C# StreamRead in CSV file with a field containing "," - c#

I'm working in closed envrionment where I cannot install additional packages and have limited ability to use .Net framework classes. Plus I have no control over the CSV file format that I'm receiving.
I receive a CSV file that must be pulled into our business system and updates the database.
I can pull the file in to a DataTable via the below code ...
CSV File Ex:
Order# Qty Description ...
12345 3 desc1, desc2, desc3, etc..
while (!sr.EndOfStream)
{
string[] rows = sr.ReadLine().Split(',');
DataRow dr = dt.NewRow();
for (int i = 0; i < rows.Length; i++)
{
dr[i] = rows[i];
}
dt.Rows.Add(dr);
}
However, the problem is that one field in the CSV file is a description that contains multiple "," characters. Doing the above loads each comma separated word set in the description value into its own index in the rows array.
Currently there should be a total of 10 columns in the csv file but with the description field issue the number of columns vary depending on the length/number of commas in the description field...10, 15, 22 columns etc.
I have no control over the format of the CSV file before it's sent. Is there any way to get around this. Even skipping over this field when creating the DataTable would be fine for my purposes.
Thanks

You can use textqualifier to enclose every field so that the commas or semicolons are not considered as delimeters.
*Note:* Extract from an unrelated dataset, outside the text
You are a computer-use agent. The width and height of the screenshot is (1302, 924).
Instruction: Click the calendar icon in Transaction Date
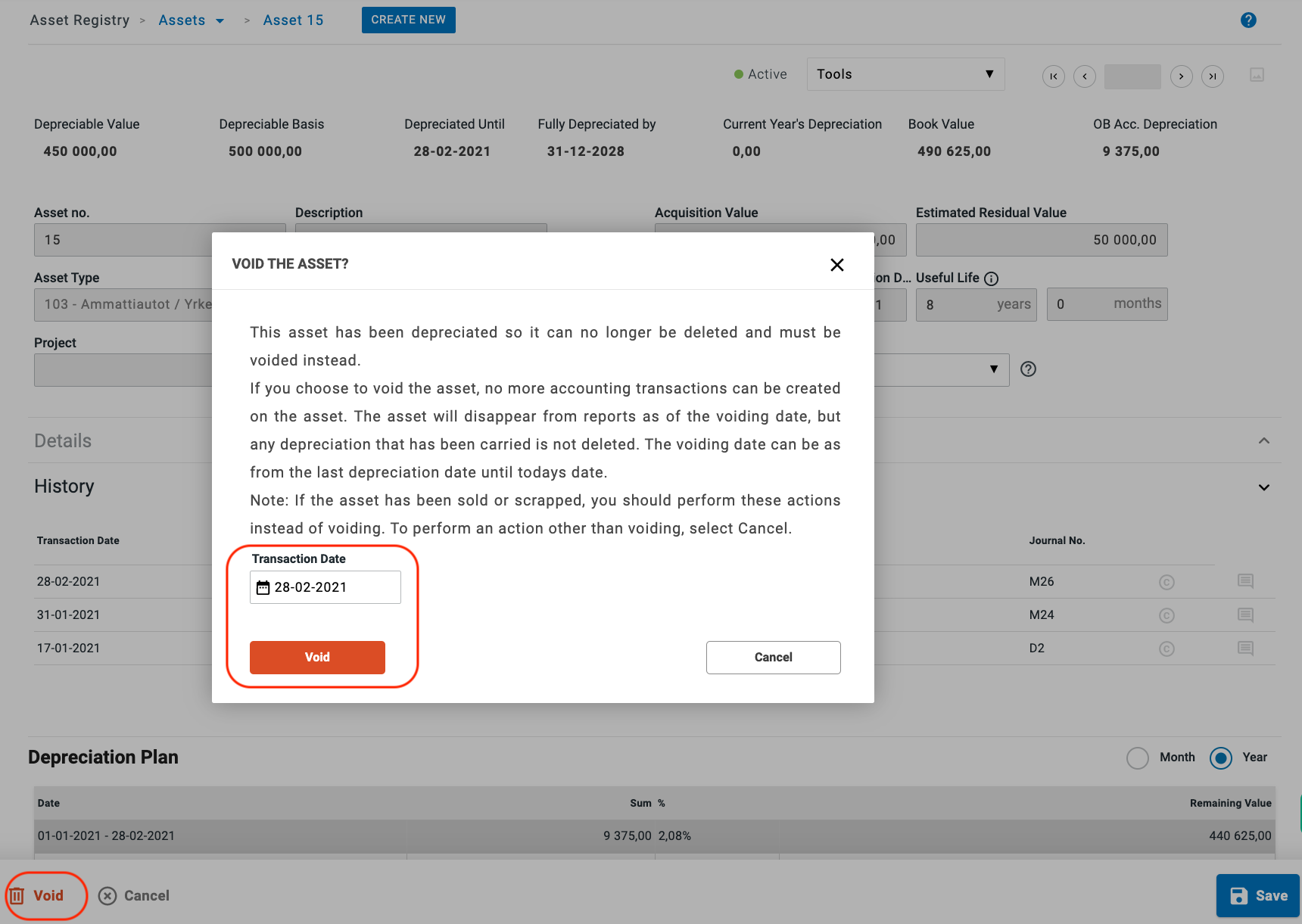(x=263, y=588)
The following method should fix the problem.
Install-Package CsvHelper
public static DataTable ReadCSVToDataTable(string path)
{
CsvHelper.Configuration.CsvConfiguration config = new CsvHelper.Configuration.CsvConfiguration();
config.Delimiter = delimeter;
config.Encoding = new UTF8Encoding(false);
if (string.IsNullOrEmpty(textQualifier))
{
config.QuoteAllFields = false;
}
else
{
char qualifier = textQualifier.ToCharArray()[0];
config.Quote = qualifier;
config.QuoteAllFields = true;
}
DataTable dt = new DataTable();
using (var sr = new StreamReader(path))
{
using (var reader = new CsvReader(sr, config))
{
int j = 0;
while (reader.Read())
{
if (j == 0)
{
if (config.HasHeaderRecord)
{
foreach (string header in reader.FieldHeaders)
dt.Columns.Add(header);
}
else
{
for (int i = 0; i < reader.CurrentRecord.Length; i++)
dt.Columns.Add();
}
j++;
}
AddRow(dt, reader);
}
}
}
return dt;
}

Fstagger, this should work for you assuming you have only one column with internal comma's and the CSV is formed properly (especially if the Description field begins with ," and ends with ",. You need to replace my example INDEX_OF_DESCRIPTION with the actual value.
int iDescStart = 0;
int iDescEnd = 0;
string zLine = "";
const int INDEX_OF_DESCRIPTION = 3;
const char SEPARATOR = '\u001F'; //ASCII Unit Separator, decimal 31
while(!sr.EndOfStream){
zLine = sr.ReadLine();
iDescStart = zLine.IndexOf(",\"");
iDescEnd = zLine.IndexOf("\",");
zLine = zLine.Substring(0, iDescStart)
+ ","
+ zLine.Substring(iDescStart + 2, iDescEnd - iDescStart - 2).Replace(',', SEPARATOR)
+ ","
+ zLine.Substring(iDescEnd + 2);
string[] zaFields = zLine.Split(',');
zaFields[INDEX_OF_DESCRIPTION] = zaFields[INDEX_OF_DESCRIPTION].Replace(SEPARATOR, ',');
datarow dr = dt.NewRow();
for (int i = 0; i < zaFields.Length; i++){
dr[i] = zaFields[i];
}
dt.Rows.Add(dr);
}
Let me know if this works for you : )

It looks like your CSV has fixed size columns padded with spaces. So I guess you'd be better off reading a fixed amount of characters for each column and trim the trailing spaces, instead of splitting with comma.

Try this class.
It deals with commas how you need.

My Solution that ended up working
while (!sr.EndOfStream)
{
string[] rows = sr.ReadLine().Split(',');
var fullrow = String.Empty;
foreach (var entry in rows)
{
fullrow += entry.ToString() + ",";
}
var startQuote = fullrow.IndexOf("\"");
var endQuote = fullrow.IndexOf("\"", startQuote + 1); //LastIndexOf("\"");
if (startQuote > -1 && endQuote > -1)
{
var substring = fullrow.Substring(startQuote, Math.Abs(startQuote - endQuote));
substring = substring.Replace(',', ' ');
fullrow = fullrow.Remove(startQuote, Math.Abs(startQuote - endQuote)).Insert(startQuote, substring);
}
rows = fullrow.Split(',');
DataRow dr = dt.NewRow();
for (int i = 0; i < rows.Length; i++)
{
dr[i] = rows[i];
}
dt.Rows.Add(dr);
}
Thanks #Michael Gorsich for the alternate code!

Related

How can I write a string to format row data to save as a CSV file?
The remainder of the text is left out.